Members of Congress who had pressed for tighter safety rules — including Senators Heidi Heitkamp and John Hoeven of North Dakota and Mark Udall of Colorado — welcomed the industry agreement.
It calls for railroads to consider using alternate routes if they can find ones that pose less risk. Experts say it's inevitable the trains would go through population centers to reach certain destinations.
Railroads agreed to provide $5 million to develop emergency responder training tailored to crude accidents.
Separately, federal regulators are working with the oil industry to examine the volatility of crude moved by rail. That's crucial in part so that responders know what they're dealing with when an accident or spill occurs.
The North Dakota oil involved in July's Lac-Megantic accident had been misclassified and ranked as a minor danger when it was in fact more volatile, according to Canadian transportation officials.
Companies are required to test oil to determine its flash point, or the temperature at which it can ignite. However, there are no mandated testing protocols.
The industry is working on new standards for testing that are expected to be completed in the next several months, said American Petroleum Institute president Jack Gerard. That should determine how frequently the tests are done, and also whether the potential corrosive nature of oil needs to be taken into account when deciding how to ship the fuel, he said.

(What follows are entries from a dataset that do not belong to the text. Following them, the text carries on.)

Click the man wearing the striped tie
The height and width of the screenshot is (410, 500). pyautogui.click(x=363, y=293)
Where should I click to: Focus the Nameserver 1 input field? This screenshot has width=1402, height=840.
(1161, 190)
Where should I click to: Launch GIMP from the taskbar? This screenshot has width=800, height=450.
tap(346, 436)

Government investigators recently announced 11 of 18 samples of oil that was to be loaded on trains in the Bakken region of North Dakota and Montana were misclassified.
Fines totaling $93,000 were proposed for Hess Corp., Whiting Oil and Gas Corp., and Marathon Oil Co.

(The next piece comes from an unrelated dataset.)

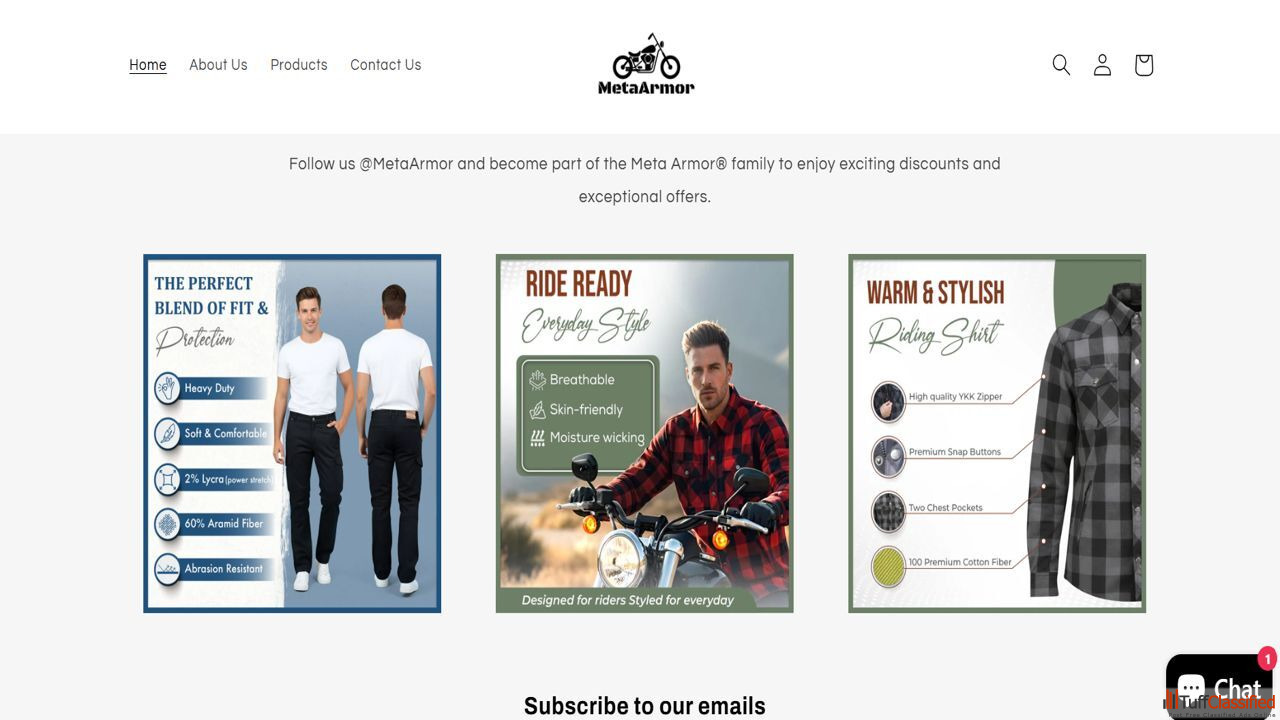The height and width of the screenshot is (720, 1280).
Task: Click the 60% Aramid Fiber icon
Action: click(x=167, y=524)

Since 2008, the number of tanker cars hauling oil has increased 40-fold. Federal records show that's been accompanied by a dramatic spike in accidental crude releases from tank cars.

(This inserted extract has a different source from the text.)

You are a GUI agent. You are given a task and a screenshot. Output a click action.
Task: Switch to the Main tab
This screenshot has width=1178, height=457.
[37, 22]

While the severity of recent accidents has raised safety concerns, transportation officials point out that over the past decade, derailments have decreased by 47 percent.
Hamberger of the railroad association said the industry has put a priority on safely transporting crude, and will live up to the agreement with the government.
"Number one it's better for safety, and number two their reputation is on the line," he said.
Lowy reported from Washington, D.C.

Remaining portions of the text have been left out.